Input data:
>>>>
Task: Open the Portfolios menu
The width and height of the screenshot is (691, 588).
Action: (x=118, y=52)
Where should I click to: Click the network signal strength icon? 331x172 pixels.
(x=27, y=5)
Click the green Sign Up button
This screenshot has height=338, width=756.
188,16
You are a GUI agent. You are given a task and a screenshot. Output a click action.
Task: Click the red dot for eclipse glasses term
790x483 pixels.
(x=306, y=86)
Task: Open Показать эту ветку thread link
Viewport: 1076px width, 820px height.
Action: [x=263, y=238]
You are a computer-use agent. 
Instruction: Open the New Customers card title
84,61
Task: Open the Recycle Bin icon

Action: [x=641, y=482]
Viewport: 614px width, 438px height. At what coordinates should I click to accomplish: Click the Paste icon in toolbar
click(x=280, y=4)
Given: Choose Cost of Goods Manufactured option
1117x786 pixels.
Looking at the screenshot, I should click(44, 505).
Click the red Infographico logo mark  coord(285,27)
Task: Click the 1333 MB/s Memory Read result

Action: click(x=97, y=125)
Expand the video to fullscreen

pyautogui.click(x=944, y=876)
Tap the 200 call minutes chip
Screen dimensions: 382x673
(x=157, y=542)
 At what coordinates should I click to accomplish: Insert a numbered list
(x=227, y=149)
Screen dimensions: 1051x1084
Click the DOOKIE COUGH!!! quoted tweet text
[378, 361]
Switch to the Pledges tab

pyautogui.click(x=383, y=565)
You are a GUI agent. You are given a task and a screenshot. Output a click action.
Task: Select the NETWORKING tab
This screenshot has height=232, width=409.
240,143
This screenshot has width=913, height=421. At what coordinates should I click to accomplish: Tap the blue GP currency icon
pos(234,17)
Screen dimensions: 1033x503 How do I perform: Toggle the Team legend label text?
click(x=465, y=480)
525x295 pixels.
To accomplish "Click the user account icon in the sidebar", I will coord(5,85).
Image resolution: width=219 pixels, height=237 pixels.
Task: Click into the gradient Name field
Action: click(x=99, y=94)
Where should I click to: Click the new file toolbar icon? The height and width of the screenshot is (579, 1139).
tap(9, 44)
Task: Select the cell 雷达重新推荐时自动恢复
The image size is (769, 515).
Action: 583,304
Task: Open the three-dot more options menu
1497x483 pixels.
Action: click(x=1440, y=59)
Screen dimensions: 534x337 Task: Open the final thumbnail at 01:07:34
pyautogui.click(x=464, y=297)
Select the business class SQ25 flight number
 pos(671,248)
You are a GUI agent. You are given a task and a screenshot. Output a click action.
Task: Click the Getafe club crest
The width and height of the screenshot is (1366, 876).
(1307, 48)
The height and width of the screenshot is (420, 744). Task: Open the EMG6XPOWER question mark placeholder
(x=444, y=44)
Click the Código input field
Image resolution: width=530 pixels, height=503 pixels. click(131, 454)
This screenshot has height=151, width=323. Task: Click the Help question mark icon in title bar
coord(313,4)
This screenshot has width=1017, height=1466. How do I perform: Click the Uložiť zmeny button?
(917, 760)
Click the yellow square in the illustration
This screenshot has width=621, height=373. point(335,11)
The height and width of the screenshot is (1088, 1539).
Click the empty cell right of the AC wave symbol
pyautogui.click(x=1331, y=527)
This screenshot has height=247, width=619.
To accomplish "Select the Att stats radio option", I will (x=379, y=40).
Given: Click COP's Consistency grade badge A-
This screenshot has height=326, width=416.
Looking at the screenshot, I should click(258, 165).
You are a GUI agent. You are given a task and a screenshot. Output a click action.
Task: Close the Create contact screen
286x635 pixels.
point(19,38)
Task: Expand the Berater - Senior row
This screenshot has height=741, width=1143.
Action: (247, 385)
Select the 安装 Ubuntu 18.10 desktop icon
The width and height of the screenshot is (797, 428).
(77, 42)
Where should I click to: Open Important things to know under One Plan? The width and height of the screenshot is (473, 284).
<<<<
Give exactly the lines from the one with "286x635 pixels." to the end of the entries, nothing before them.

286x635 pixels.
point(19,38)
Task: Expand the Berater - Senior row
This screenshot has height=741, width=1143.
Action: (247, 385)
Select the 安装 Ubuntu 18.10 desktop icon
The width and height of the screenshot is (797, 428).
(77, 42)
Where should I click to: Open Important things to know under One Plan? The width and height of the screenshot is (473, 284).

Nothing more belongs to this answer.